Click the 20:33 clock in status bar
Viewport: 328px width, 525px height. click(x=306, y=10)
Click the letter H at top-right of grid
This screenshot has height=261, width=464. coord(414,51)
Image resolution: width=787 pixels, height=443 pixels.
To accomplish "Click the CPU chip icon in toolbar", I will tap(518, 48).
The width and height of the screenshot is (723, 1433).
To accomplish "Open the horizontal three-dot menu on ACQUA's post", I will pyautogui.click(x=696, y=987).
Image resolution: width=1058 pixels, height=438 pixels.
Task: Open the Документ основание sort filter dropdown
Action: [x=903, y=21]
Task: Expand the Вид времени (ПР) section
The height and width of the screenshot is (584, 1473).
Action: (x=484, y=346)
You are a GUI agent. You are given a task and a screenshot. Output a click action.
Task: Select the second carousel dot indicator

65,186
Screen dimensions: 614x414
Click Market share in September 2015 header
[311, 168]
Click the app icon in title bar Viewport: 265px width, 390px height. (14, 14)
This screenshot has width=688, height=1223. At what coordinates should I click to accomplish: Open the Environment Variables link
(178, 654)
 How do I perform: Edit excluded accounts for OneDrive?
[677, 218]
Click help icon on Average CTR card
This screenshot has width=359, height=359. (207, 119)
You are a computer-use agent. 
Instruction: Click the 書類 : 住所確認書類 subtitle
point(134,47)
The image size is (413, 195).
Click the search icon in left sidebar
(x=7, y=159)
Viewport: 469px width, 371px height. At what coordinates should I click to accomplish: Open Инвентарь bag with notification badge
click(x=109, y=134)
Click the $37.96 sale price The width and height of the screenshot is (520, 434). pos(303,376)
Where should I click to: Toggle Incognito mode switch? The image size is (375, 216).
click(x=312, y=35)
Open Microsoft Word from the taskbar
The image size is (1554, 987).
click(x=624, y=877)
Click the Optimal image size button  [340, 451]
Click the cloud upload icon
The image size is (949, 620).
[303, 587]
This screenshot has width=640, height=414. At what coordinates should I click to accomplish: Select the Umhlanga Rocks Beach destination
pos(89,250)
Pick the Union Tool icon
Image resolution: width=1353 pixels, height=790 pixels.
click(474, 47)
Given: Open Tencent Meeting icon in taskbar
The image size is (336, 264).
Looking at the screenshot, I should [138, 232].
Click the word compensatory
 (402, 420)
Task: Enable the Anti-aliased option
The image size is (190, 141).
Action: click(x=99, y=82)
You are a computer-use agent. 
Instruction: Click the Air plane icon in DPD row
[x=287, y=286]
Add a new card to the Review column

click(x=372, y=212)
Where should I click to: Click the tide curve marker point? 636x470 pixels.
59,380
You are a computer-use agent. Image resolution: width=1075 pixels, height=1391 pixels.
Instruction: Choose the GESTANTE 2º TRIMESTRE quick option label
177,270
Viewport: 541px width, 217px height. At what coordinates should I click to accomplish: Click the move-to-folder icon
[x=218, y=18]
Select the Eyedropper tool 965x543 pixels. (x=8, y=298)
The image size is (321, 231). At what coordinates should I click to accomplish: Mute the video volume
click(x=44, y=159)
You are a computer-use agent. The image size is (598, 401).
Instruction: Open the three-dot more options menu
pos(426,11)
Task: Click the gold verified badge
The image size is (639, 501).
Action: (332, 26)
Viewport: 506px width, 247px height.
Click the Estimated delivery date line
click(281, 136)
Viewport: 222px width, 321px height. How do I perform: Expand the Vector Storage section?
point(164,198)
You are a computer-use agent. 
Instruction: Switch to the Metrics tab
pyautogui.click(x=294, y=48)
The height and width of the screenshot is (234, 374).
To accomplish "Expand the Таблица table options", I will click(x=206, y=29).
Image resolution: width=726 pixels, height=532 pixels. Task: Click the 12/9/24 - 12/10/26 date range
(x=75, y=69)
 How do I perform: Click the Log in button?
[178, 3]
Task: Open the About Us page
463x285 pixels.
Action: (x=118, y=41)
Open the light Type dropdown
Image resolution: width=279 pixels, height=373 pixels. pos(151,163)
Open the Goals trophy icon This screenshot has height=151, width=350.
= = = = =
For this exercise, return every line from the data that holds the string "taskbar".

Open Microsoft Word from the taskbar
Given: Open Tencent Meeting icon in taskbar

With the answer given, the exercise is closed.